Eyes followed me before I even reached my desk. Not the usual quick glances or polite nods—these were longer, slower, hungry. They weren’t curious. They were satisfied.

No one said anything. They didn’t need to.

Someone had already spoken for them.

By midmorning, a message popped up in my inbox flagged as urgent. HR. Attached was a screenshot of my résumé—only, it wasn’t mine. At least not the one I’d submitted. Degrees I didn’t earn. Titles I never claimed. Dates twisted, made to look like a cover-up.

A second message followed five minutes later.

Anonymous tip: She’s faking everything. The baby’s a leverage play. Wolfe’s sleeping with a fraud.

And then the headlines started.

Jocelyn Hartwell: Cinderella or Con?

Baby, Boss, and Bedroom—The Wolfe Drama Unleashed.

Too Convenient: From Secretary to Penthouse.

Each headline is more venomous than the last. My phone wouldn’t stop buzzing. Messages from numbers I didn’t recognize. Screenshots sent to Helena.

My sister called twice and hung up. Even the nurse’s line blinked with a withheld number.

The worst part wasn’t what they were saying. It was that Zayden said nothing.

I waited—for a text, a call, a press release. For something to signal that he still had my back. But silence is its own kind of betrayal.

I tried to keep my head down. Focus on Mia. Pretend the walls weren’t caving in.

But it got harder with every hallway walk, every turned shoulder, every meeting I was suddenly excluded from.

The final blow came in the elevator. A junior analyst stared directly at my badge and whispered, “So that’s her.”

Not “Jocelyn.” Not “Mia’s mother.”

Just her.

By nightfall, I couldn’t breathe. So I called Helena.

She didn’t hesitate. No questions.

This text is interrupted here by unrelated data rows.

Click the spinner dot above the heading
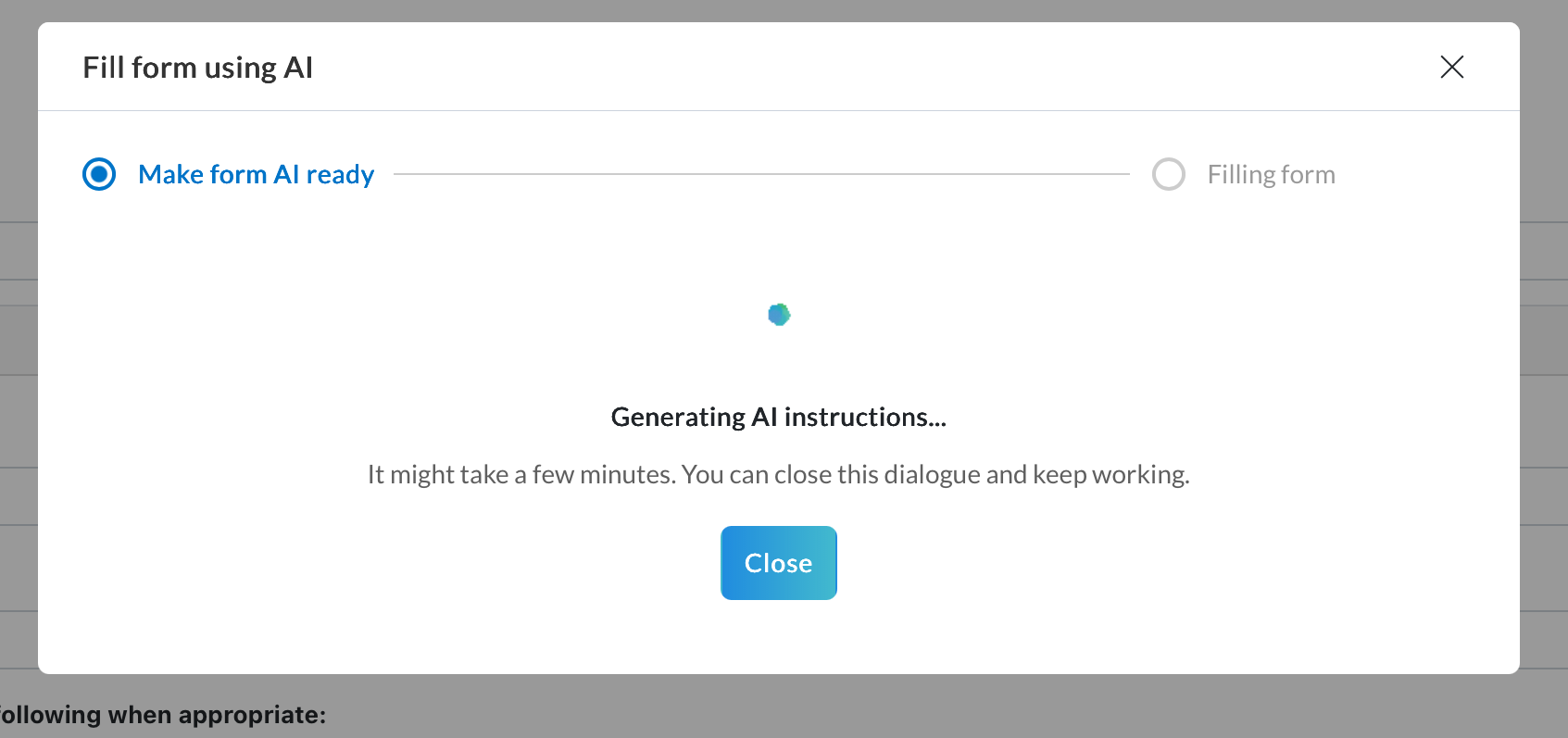pyautogui.click(x=778, y=315)
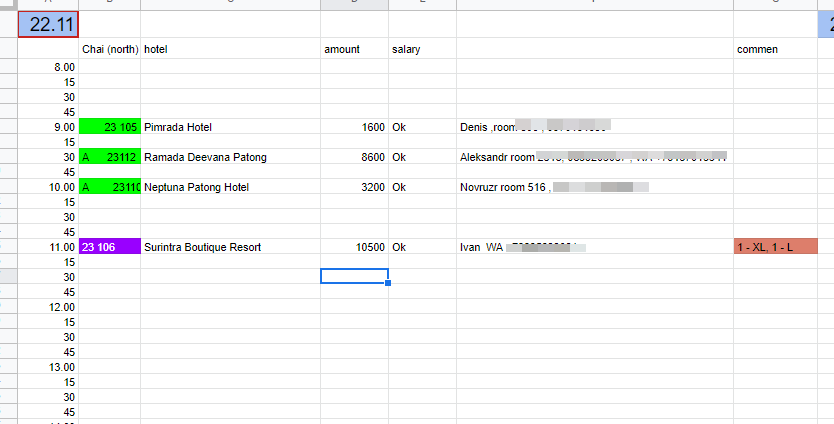Click the "Chai (north)" header cell

109,49
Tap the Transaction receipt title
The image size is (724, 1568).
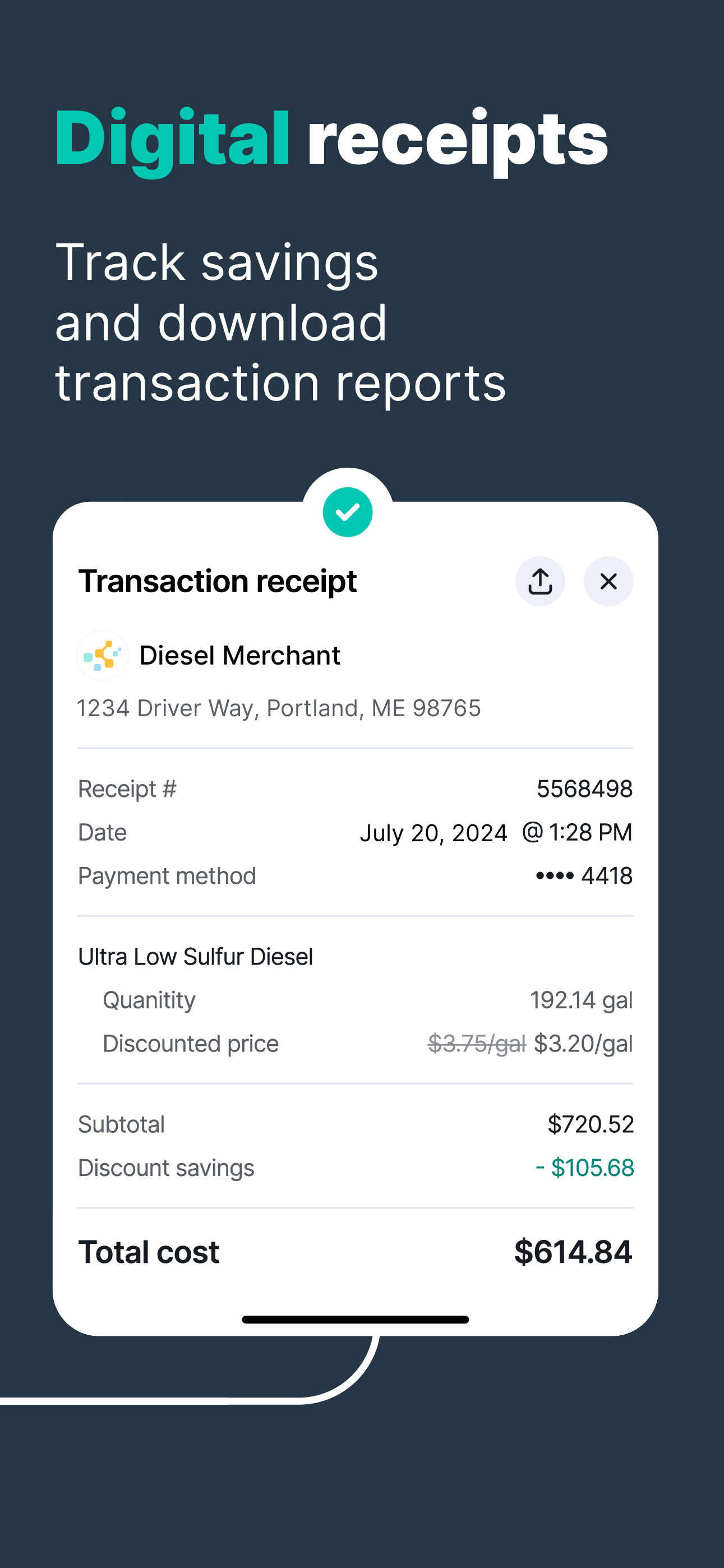click(218, 582)
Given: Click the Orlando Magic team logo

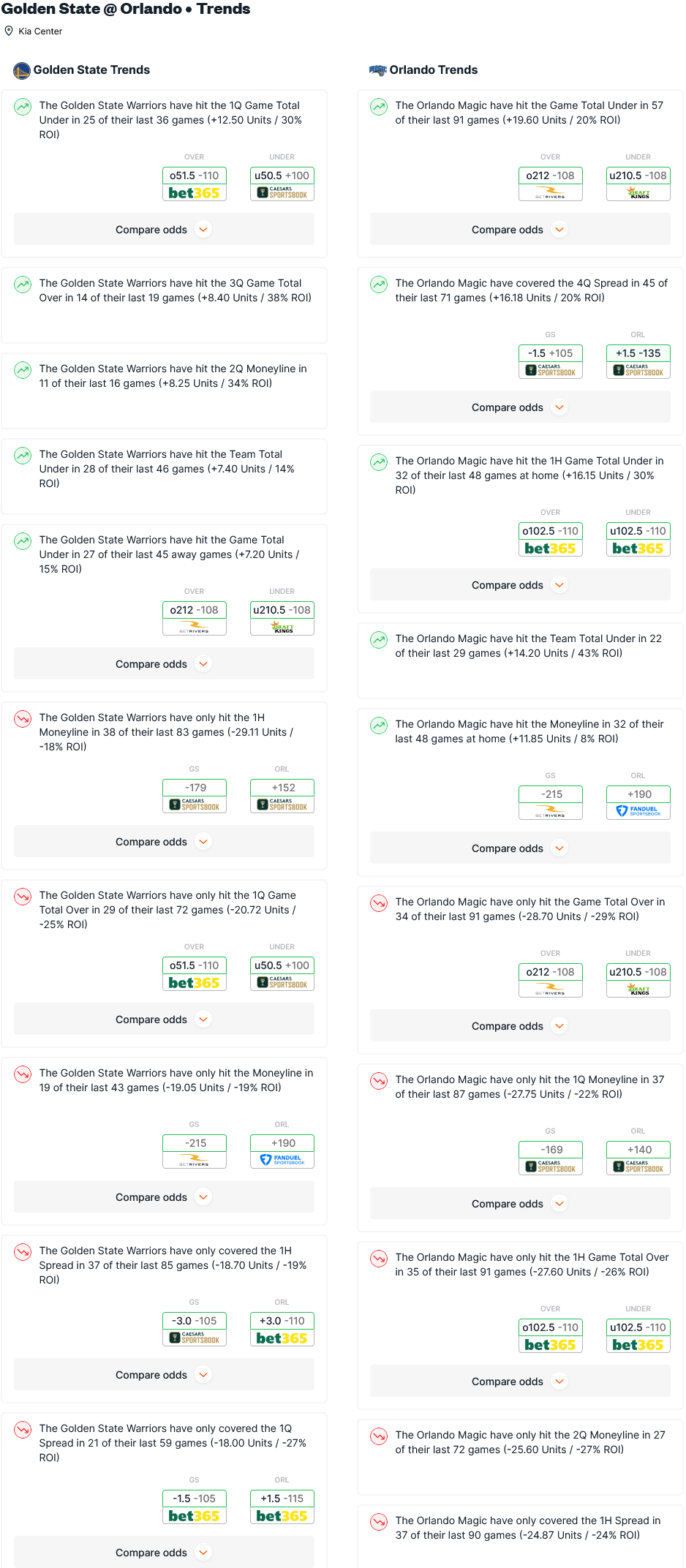Looking at the screenshot, I should (378, 70).
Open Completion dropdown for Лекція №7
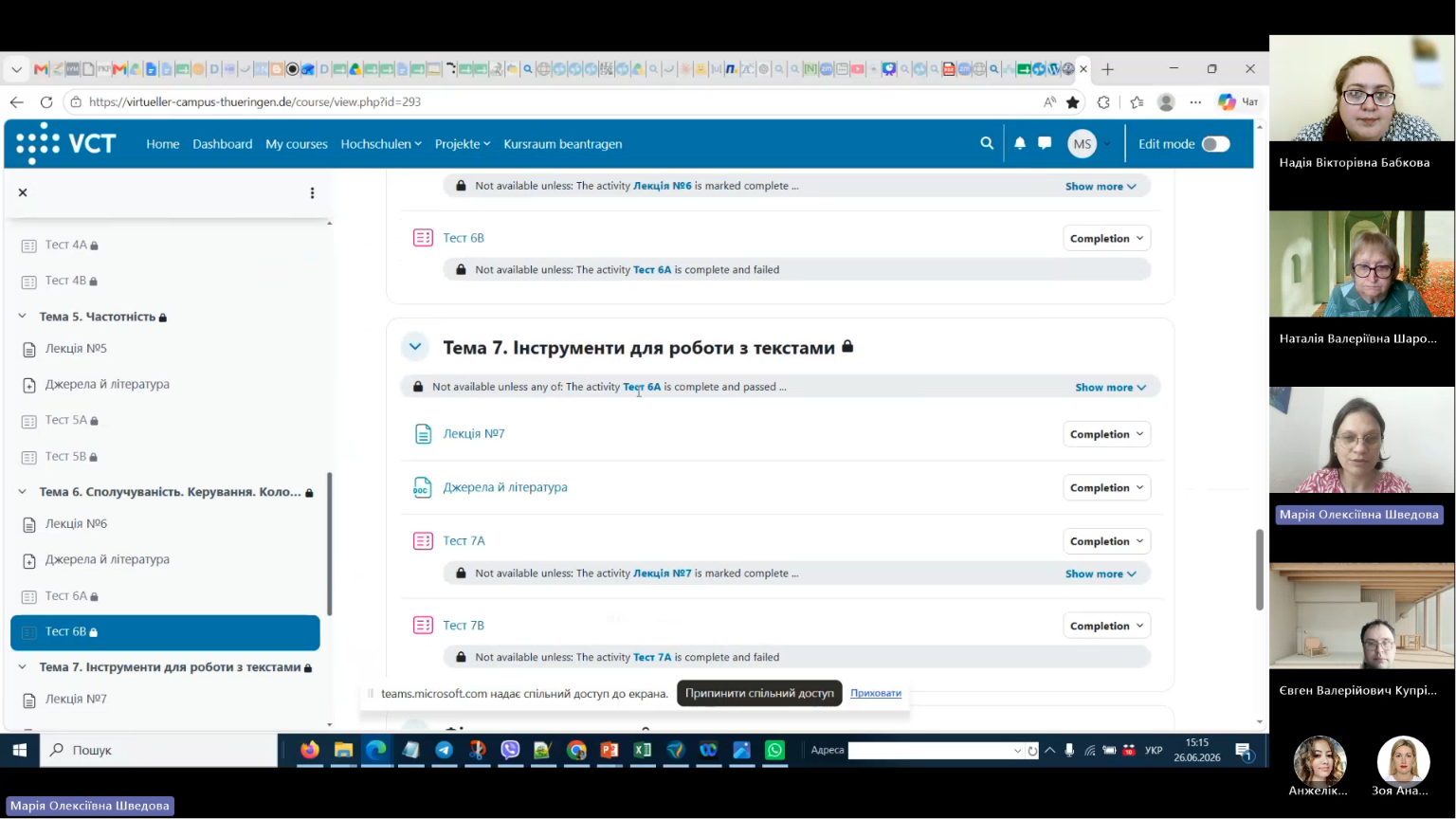1456x819 pixels. [1106, 434]
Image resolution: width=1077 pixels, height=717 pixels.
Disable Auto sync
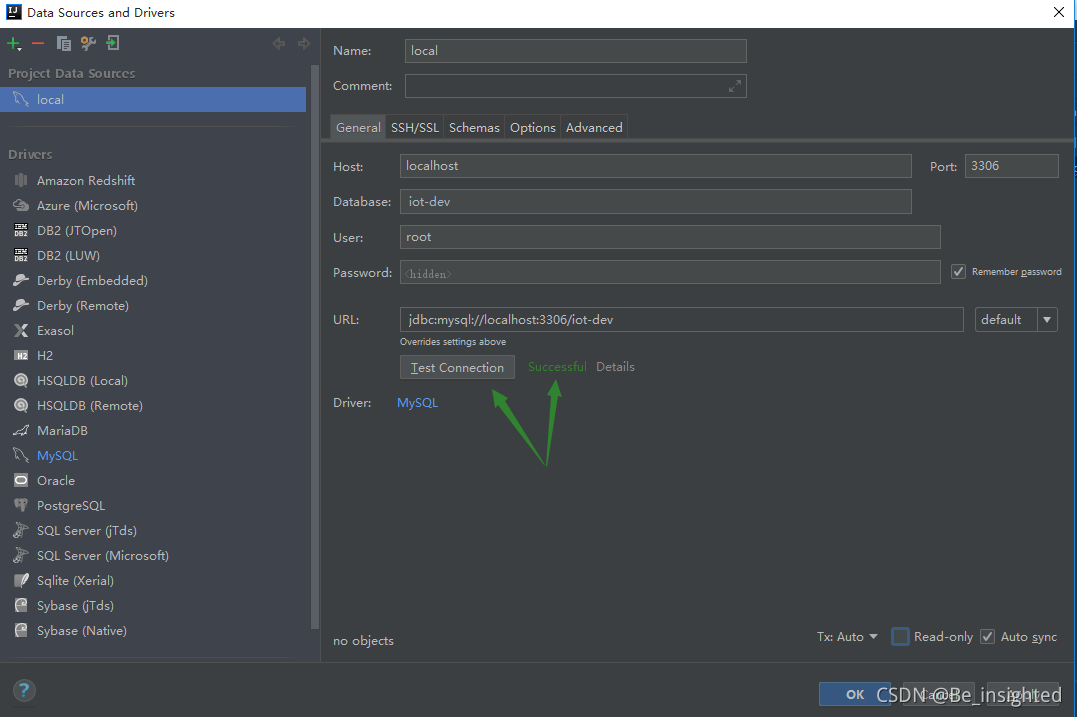tap(987, 636)
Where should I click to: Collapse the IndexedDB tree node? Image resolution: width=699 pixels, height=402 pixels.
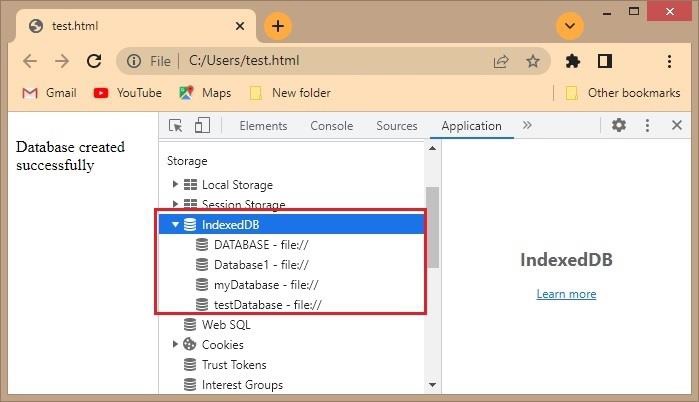[176, 225]
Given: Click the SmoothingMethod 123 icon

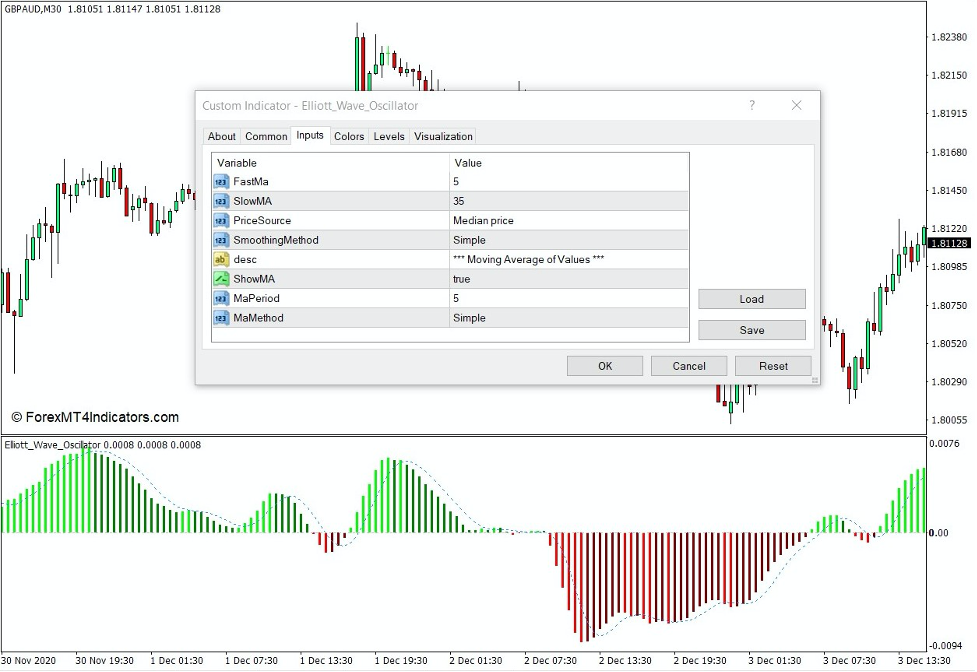Looking at the screenshot, I should [219, 240].
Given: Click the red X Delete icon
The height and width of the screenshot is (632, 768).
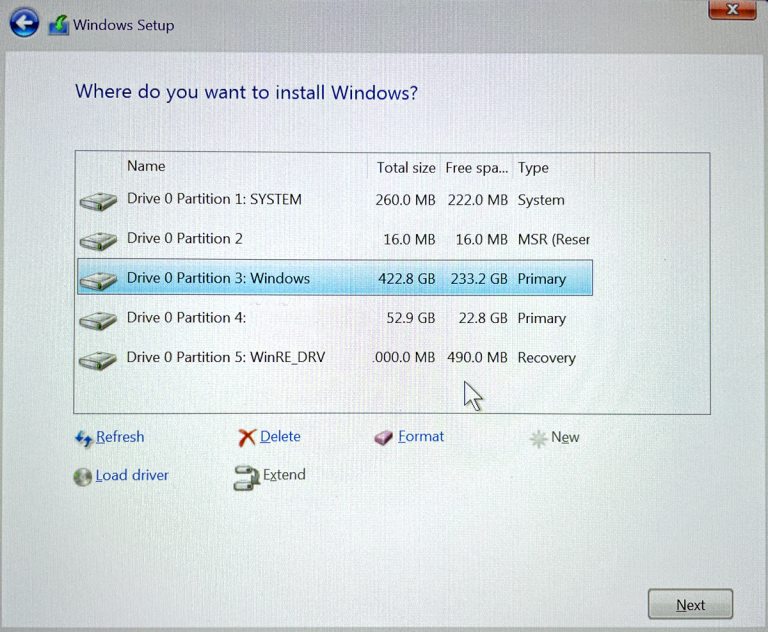Looking at the screenshot, I should click(247, 438).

No delay.

Two hours later, she was waiting in the dimly lit parking garage under Wolfe Tower, coat barely buttoned, face carved from fury.

Zayden stepped out of the executive lift as if summoned. No coat. No phone in hand. His jaw was tense, unreadable.

Helena didn’t wait.

“She’s breaking, and you’re watching like it’s a damn documentary.”

He didn’t flinch.

“You think keeping quiet makes you noble? Like you’re above the mess?” She took a step forward. “You’re not.”

He opened the car door like she hadn’t spoken.

Her laugh was bitter. “You think loving Mia means you can ignore the woman who raised her? Who held her through chemo and night terrors and blood tests while you were busy building a legacy?”

His silence was a slap.

She leaned in closer. “You’re not just letting her drown, Zayden. You’re handing out anchors.”

He got in the car. Coward.

Back at the penthouse, I was folding Mia’s blanket for the fourth time when the door opened again.

Not Zayden. Landon. He looked exhausted—tie half-loose, hair mussed, eyes darting like he hadn’t slept in days.

“I know it’s late,” he said, stepping inside uninvited, “but I have something you need to see.”

I didn’t rise. Didn’t offer tea. Just waited. He held out a manila folder like it might explode.

“The attacks? They weren’t random. They weren’t internet trolls or company gossip.”

I took the folder and opened it with stiff fingers. Printouts. Emails. Server logs. IP chains.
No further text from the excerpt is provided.